Validity-Preserving Delta Debugging via Generator Trace Reduction
Luyao Ren, Xing Zhang, Ziyue Hua, Yanyan Jiang, Xiao He, Yingfei Xiong, Tao Xie
TL;DR
This work tackles the validity problem in delta debugging when test inputs must adhere to rich specifications. It introduces GReduce, a generator-based delta debugging framework that reduces the execution trace of a test input generator to produce smaller, valid inputs while preserving bug manifestation. The approach combines trace instrumentation, trace-aware reduction with loop and selection patterns, and trace-aligned re-execution to synthesize reduced inputs efficiently. Empirical evaluation across graphs, deep learning models, JavaScript programs, SymPy, and SmartCheck demonstrates that GReduce substantially outperforms state-of-the-art syntax-based reducers and other baselines in both effectiveness and efficiency, with modest instrumentation overhead.
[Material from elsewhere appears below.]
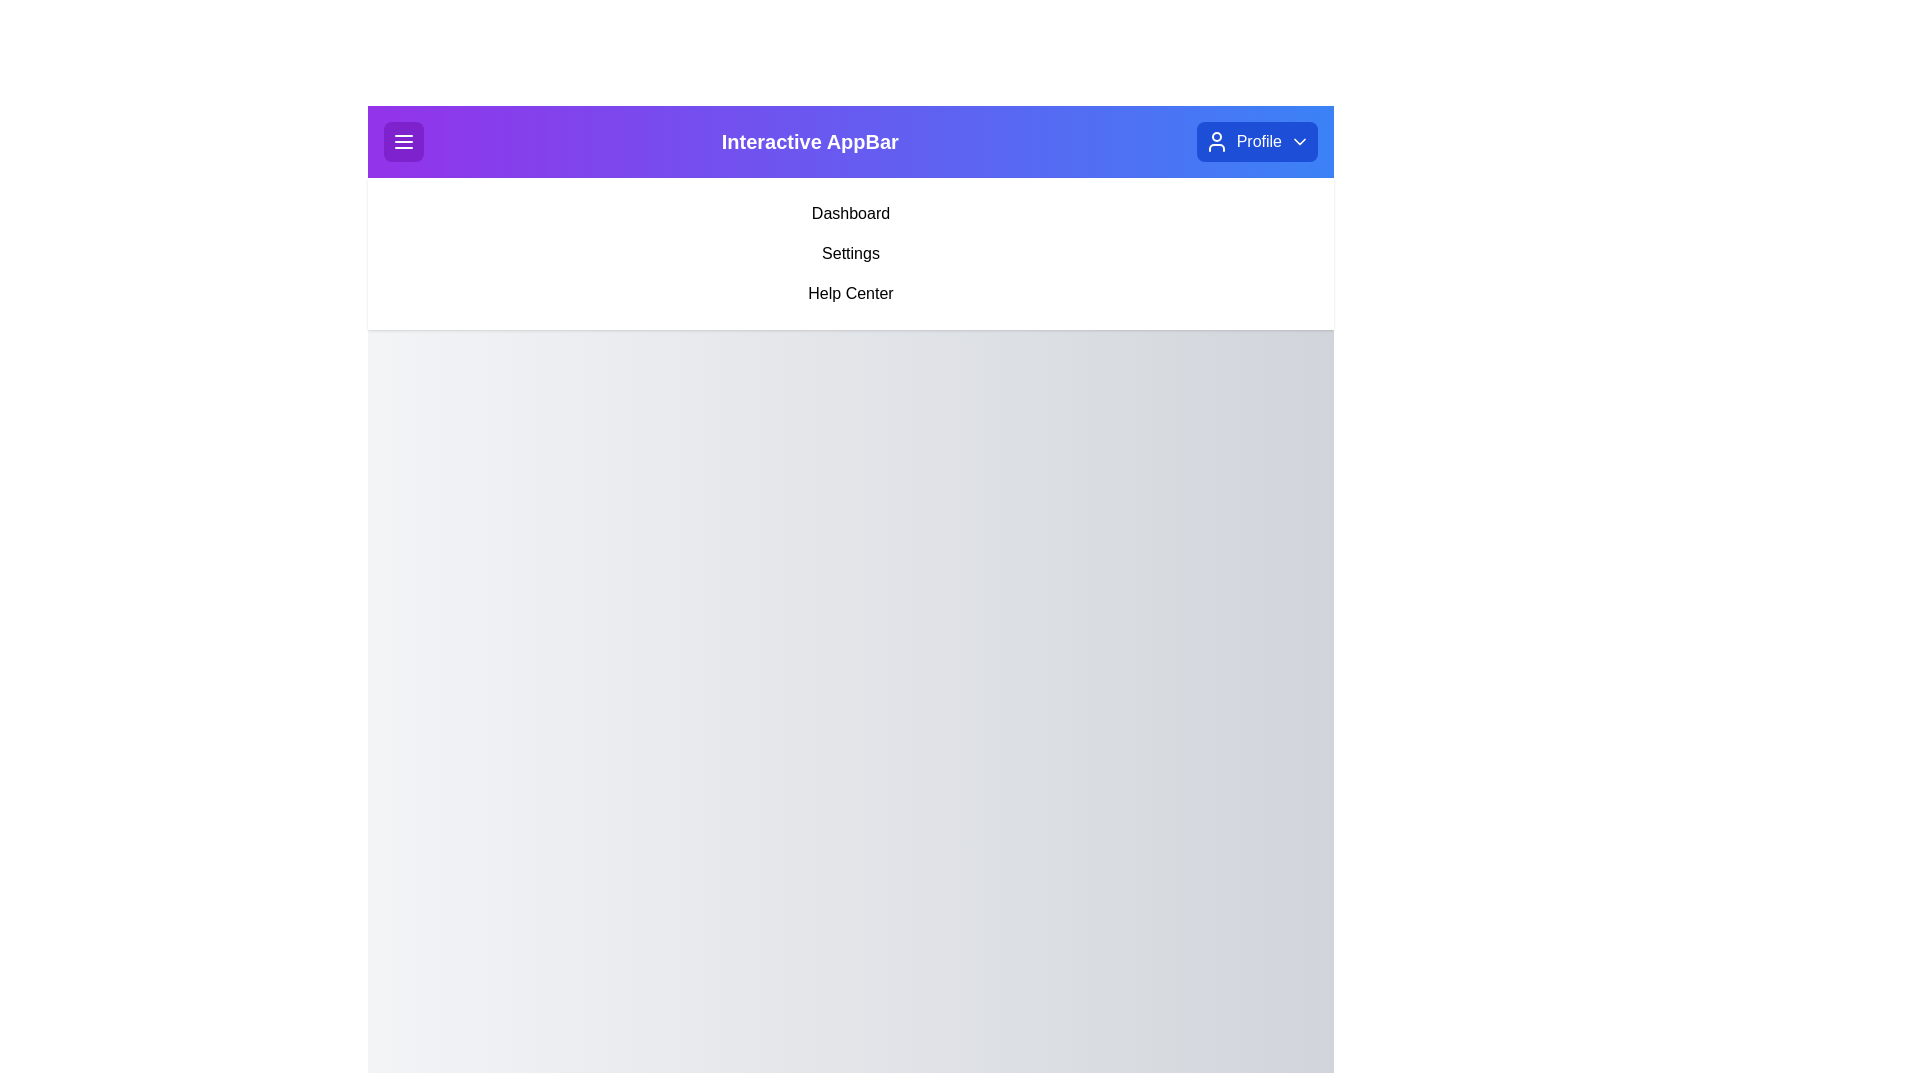 Image resolution: width=1920 pixels, height=1080 pixels. What do you see at coordinates (402, 141) in the screenshot?
I see `menu button to toggle the sidebar visibility` at bounding box center [402, 141].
The results indicate broad applicability, robustness, and practical impact for domain-specific test input reduction when inputs are governed by complex specifications.
Abstract
Reducing test inputs that trigger bugs is crucial for efficient debugging. Delta debugging is the most popular approach for this purpose. When test inputs need to conform to certain specifications, existing delta debugging practice encounters a validity problem: it blindly applies reduction rules, producing a large number of invalid test inputs that do not satisfy the required specifications. This overall diminishing effectiveness and efficiency becomes even more pronounced when the specifications extend beyond syntactical structures. Our key insight is that we should leverage input generators, which are aware of these specifications, to generate valid reduced inputs, rather than straightforwardly performing reduction on test inputs. In this paper, we propose a generator-based delta debugging method, namely GReduce, which derives validity-preserving reducers. Specifically, given a generator and its execution, demonstrating how the bug-inducing test input is generated, GReduce searches for other executions on the generator that yield reduced, valid test inputs. The evaluation results on five benchmarks (i.e., graphs, DL models, JavaScript programs, SymPy, and algebraic data types) show that GReduce substantially outperforms state-of-the-art syntax-based reducers including Perses and T-PDD, and also outperforms QuickCheck, SmartCheck, as well as the state-of-the-art choice-sequence-based reducer Hypothesis, demonstrating the effectiveness, efficiency, and versatility of GReduce.